In North America, Spain initially proved just as dominant.
Ponce de Leon claimed Florida for Spain in 1513, and Hernando de
Soto led a Spanish exploration of the southeastern United States
in 1539, discovering the Mississippi River. In 1565, Spain established the
first successful European settlement in North America—a fortress
in St. Augustine, Florida. Around the turn of the seventeenth century,
Spanish settlers moved into the Southwest, establishing the colony
of Santa Fe in 1610. In an effort to maintain control of North America,
the Spanish attacked many British and French settlements and destroyed forts.
Spain saw its claim on Florida as particularly important in the
effort to diminish English and French expansion southward.
France
France also played a strong role in the New World, though
its efforts were mainly confined to North America. The French led
the charge to find a Northwest Passage, a much-hoped-for water
route through which ships might be able to cross the Americas to
access Asia. In three voyages between 1534 and 1542, French explorer Jacques
Cartier traveled the St. Lawrence River as far as Montreal.

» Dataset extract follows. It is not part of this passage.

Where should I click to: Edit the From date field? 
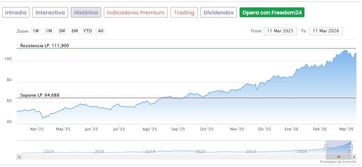coord(281,31)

The Northwest Passage eluded him (it doesn’t exist), but his explorations
established France’s early dominance of North America’s
major waterways. In 1562, French settlers briefly and unsuccessfully
attempted to settle in what is now South Carolina, and in 1564,
the Spanish attacked and destroyed a French settlement near Jacksonville,
Florida.
Despite its failures, France continued to be
a major player in North America. Most notably, the French engaged
in the highly profitable fur trade, setting up trading outposts
throughout Newfoundland, Maine, and regions farther west. Samuel
de Champlain founded the first permanent French settlement
in 1608 at Quebec, and established a fur trade with the region’s Native
American tribes. By the end of the seventeenth century the French
controlled the St. Lawrence River, the Mississippi River, the Great
Lakes and, therefore, much of the land in the heart of the continent.

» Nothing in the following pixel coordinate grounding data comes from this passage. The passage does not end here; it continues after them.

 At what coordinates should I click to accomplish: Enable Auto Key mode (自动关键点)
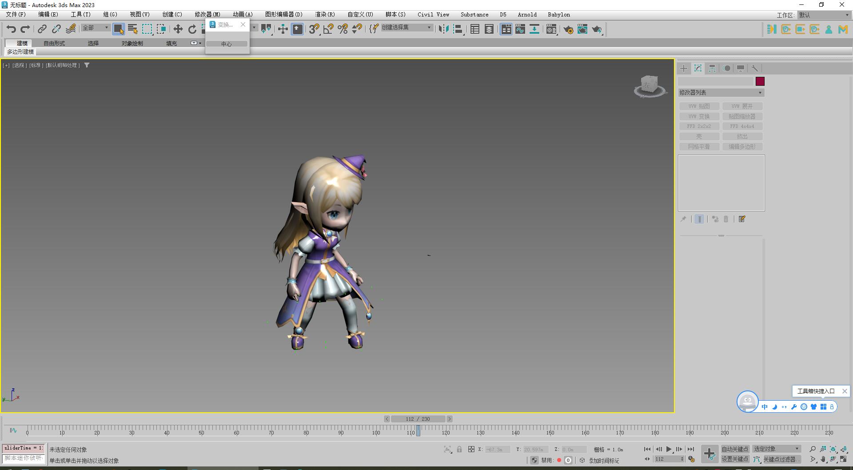(735, 449)
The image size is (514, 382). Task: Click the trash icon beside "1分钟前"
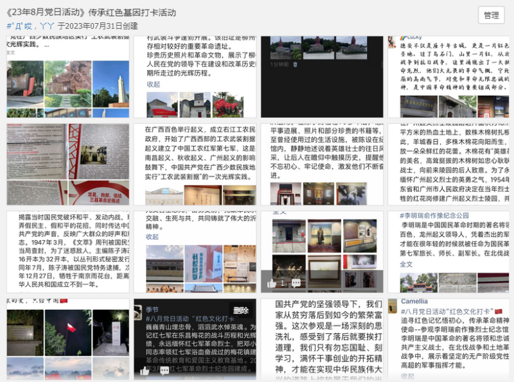coord(295,64)
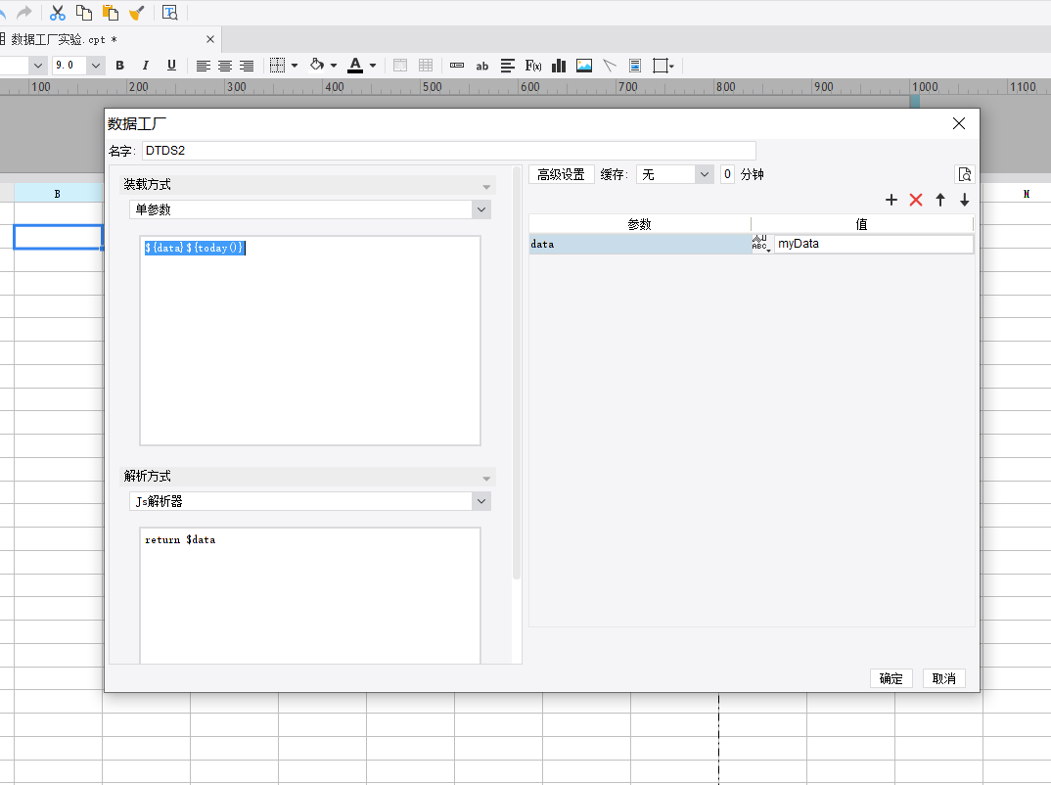Click the add parameter plus icon
Image resolution: width=1051 pixels, height=785 pixels.
pyautogui.click(x=891, y=200)
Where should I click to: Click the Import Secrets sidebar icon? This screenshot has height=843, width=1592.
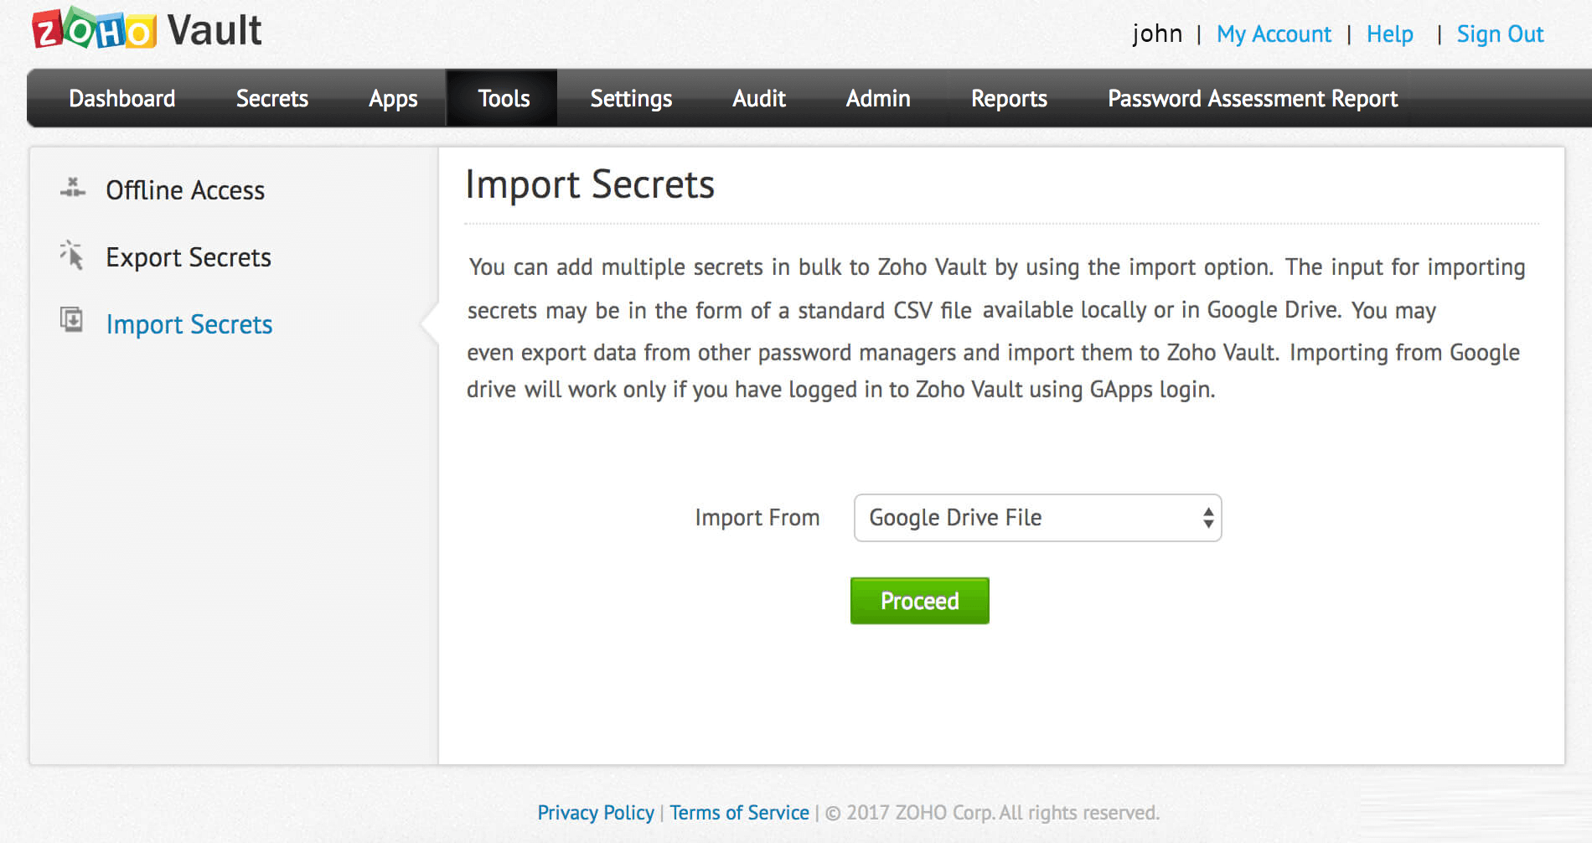coord(72,320)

Of all the European colonial powers, the French enjoyed
the best relationship with Native Americans.
The Netherlands
The Dutch East India Company became interested in North
American settlement in 1609, when Henry Hudson sailed
up the river that now carries his name. In 1625, the Dutch bought
Manhattan island from the natives who lived there and established
the settlement of New Amsterdam at the mouth of the Hudson River.
While the colony flourished on account of the fur trade, the Dutch
did little to expand their landholdings beyond their domain around
the Hudson. A European conflict between England and the Netherlands spread
to the New World in 1664, during which the English took over New
Amsterdam, renaming it New York. After 1664, Dutch influence waned.
England
Compared to other European powers, England got a relatively
late start in the exploration and colonization of the New World.
True, King Henry VII of England did send explorer John Cabot across
the Atlantic in 1497, and Cabot claimed Nova Scotia, Newfoundland, and
the Grand Banks for England. But after Cabot’s efforts, the English
became more concerned with domestic issues and generally ceased
exploring. For much of the sixteenth century, England had no real
presence in the New World.
English interest in the New World increased in the second
half of the sixteenth century. Religious groups (such as the Puritans,
who disagreed with the practices of the Church of England) saw the
New World as a place where they could practice their religion without persecution.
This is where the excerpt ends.